PROBLEM TO SOLVE:
The answer must be every line of the records below that contains the word "cell", copied out.

SOURCE INFORMATION:
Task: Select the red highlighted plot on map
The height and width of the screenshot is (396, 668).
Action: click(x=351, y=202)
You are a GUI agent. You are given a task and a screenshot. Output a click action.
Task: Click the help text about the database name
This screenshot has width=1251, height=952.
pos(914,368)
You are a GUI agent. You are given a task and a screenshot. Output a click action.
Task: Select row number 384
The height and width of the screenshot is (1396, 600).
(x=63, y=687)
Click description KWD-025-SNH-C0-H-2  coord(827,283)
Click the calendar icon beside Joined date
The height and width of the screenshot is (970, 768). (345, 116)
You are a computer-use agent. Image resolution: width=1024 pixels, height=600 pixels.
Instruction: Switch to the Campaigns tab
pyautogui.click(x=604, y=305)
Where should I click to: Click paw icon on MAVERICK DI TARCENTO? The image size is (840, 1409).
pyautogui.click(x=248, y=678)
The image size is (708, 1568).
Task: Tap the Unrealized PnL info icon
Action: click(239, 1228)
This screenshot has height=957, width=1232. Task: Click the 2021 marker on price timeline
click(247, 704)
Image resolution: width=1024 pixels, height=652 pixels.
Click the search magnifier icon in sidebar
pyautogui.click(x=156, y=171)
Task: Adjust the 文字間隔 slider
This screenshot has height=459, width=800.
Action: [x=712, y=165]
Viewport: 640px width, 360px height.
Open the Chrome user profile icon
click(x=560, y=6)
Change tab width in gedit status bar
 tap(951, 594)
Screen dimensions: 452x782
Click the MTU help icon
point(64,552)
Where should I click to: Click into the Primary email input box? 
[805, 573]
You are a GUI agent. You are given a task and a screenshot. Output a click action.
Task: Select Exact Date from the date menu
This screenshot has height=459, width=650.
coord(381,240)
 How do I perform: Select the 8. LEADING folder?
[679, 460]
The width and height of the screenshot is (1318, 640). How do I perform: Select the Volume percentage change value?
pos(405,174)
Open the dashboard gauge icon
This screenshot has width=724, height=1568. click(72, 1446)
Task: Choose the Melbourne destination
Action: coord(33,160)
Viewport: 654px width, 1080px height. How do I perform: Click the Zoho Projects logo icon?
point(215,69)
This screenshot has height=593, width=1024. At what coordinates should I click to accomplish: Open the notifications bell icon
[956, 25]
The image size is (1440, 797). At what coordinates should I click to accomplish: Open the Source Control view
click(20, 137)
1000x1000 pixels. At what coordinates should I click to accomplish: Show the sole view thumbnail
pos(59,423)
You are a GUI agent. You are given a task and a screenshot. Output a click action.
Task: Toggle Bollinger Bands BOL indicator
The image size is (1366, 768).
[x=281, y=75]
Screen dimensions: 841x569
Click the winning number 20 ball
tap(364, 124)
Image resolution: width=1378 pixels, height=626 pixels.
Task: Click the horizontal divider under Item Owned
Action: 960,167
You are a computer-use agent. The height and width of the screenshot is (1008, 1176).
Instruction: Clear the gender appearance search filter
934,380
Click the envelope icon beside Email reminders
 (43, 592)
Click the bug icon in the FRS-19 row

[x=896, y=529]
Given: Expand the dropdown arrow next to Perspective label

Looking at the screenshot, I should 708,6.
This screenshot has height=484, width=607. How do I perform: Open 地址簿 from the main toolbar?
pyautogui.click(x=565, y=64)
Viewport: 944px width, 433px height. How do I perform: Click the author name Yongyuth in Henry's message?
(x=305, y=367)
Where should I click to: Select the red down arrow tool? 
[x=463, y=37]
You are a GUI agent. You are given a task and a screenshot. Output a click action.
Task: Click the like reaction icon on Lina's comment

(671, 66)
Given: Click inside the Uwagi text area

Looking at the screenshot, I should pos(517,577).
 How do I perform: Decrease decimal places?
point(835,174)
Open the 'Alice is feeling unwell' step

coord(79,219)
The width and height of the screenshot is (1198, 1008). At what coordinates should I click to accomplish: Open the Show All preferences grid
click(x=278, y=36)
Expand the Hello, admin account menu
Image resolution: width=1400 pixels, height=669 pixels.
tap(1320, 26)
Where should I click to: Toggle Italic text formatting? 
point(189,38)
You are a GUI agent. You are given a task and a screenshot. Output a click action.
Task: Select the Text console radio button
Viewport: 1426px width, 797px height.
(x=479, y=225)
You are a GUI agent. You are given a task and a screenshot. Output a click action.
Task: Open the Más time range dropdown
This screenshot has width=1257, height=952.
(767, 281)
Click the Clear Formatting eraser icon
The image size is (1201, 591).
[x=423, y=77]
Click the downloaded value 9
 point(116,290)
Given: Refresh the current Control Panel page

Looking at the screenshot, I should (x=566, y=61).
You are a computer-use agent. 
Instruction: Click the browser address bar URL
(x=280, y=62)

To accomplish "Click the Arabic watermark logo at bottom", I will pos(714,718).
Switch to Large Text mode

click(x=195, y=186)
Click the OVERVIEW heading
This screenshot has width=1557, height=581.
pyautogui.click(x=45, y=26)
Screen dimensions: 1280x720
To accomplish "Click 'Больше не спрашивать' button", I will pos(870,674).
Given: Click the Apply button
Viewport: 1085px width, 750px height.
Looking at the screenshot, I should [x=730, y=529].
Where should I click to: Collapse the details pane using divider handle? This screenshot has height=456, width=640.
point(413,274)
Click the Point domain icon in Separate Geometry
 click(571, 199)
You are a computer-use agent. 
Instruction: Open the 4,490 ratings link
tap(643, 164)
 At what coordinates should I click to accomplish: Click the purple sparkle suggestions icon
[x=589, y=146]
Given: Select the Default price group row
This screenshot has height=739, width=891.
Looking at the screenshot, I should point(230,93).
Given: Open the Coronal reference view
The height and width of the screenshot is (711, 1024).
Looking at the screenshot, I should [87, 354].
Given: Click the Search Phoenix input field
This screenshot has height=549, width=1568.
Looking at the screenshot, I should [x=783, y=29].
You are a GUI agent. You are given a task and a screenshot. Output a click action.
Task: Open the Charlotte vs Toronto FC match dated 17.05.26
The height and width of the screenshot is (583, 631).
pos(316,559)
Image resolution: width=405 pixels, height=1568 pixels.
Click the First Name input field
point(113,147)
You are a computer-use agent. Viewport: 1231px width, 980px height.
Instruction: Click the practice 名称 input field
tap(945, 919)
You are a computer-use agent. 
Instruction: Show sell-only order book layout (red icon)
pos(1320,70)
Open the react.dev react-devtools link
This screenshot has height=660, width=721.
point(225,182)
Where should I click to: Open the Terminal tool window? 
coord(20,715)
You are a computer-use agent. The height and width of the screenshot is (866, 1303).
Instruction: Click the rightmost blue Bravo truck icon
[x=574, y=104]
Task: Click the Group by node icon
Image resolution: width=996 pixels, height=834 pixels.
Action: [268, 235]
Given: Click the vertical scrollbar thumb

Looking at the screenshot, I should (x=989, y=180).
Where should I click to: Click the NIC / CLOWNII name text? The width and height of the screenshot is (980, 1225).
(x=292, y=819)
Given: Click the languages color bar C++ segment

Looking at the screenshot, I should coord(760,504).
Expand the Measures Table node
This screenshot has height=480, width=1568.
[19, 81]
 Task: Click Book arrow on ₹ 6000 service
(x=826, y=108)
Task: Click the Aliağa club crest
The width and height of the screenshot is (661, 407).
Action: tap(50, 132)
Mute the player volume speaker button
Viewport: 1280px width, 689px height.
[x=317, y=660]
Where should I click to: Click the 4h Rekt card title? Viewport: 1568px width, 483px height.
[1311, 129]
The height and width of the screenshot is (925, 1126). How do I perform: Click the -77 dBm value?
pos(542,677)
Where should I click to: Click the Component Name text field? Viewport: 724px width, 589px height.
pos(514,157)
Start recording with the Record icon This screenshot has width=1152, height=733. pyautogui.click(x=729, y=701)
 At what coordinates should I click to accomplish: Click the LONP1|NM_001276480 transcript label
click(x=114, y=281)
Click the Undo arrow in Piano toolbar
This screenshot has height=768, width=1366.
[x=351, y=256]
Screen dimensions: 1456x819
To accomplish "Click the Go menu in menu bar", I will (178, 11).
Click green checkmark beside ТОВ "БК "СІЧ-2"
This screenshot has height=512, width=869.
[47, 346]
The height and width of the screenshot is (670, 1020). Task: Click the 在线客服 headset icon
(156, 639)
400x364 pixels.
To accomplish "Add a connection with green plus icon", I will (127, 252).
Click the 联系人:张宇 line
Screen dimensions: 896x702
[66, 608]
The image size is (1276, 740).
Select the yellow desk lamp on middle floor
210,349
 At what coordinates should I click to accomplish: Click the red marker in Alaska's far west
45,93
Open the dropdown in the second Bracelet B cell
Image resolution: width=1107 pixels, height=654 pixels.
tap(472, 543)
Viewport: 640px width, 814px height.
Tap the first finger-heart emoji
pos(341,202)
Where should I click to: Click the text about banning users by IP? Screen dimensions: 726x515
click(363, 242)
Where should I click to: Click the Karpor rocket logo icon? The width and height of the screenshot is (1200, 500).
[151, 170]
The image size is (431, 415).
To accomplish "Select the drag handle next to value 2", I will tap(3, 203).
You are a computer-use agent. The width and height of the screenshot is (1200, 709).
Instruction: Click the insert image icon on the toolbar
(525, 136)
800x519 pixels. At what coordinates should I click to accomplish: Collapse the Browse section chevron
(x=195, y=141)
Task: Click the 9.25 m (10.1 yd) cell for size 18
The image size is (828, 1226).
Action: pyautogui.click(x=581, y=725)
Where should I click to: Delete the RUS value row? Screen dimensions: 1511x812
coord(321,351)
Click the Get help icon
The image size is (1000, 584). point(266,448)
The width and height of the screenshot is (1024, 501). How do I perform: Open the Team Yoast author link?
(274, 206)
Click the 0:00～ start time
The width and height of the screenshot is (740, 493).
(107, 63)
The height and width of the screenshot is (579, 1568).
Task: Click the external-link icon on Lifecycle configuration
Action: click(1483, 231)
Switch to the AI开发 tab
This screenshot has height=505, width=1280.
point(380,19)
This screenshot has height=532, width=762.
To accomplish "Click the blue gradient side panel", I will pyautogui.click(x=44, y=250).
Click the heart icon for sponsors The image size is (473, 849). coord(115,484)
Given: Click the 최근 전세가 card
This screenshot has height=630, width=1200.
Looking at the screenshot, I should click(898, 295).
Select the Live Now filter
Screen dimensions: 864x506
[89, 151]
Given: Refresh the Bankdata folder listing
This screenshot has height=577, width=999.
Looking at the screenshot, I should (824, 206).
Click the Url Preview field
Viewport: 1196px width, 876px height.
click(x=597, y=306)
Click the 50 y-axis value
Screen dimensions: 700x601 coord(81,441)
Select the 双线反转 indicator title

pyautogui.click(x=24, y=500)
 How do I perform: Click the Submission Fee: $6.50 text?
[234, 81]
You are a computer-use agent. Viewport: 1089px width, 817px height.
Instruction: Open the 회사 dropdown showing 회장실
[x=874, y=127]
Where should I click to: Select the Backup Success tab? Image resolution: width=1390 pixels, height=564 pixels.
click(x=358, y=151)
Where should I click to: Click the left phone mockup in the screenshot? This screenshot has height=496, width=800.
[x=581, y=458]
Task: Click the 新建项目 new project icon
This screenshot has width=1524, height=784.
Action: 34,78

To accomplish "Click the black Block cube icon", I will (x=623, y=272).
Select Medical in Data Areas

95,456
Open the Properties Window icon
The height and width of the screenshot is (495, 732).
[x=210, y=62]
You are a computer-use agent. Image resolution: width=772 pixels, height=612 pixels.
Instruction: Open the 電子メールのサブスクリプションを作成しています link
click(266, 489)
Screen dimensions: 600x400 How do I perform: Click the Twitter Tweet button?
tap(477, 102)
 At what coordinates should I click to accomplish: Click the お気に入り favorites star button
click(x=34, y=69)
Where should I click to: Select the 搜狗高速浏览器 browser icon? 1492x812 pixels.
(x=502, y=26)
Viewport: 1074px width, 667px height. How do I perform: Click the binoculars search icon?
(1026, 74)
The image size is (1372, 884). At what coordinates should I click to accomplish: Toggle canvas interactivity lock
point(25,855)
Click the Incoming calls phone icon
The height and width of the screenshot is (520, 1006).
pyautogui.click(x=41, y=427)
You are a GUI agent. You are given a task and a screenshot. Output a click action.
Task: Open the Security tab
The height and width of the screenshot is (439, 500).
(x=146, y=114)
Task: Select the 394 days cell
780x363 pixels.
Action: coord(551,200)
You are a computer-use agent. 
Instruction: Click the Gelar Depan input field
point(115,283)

RESPONSE BELOW:
Open the dropdown in the second Bracelet B cell
Task: Click the 9.25 m (10.1 yd) cell for size 18
Task: Select the 394 days cell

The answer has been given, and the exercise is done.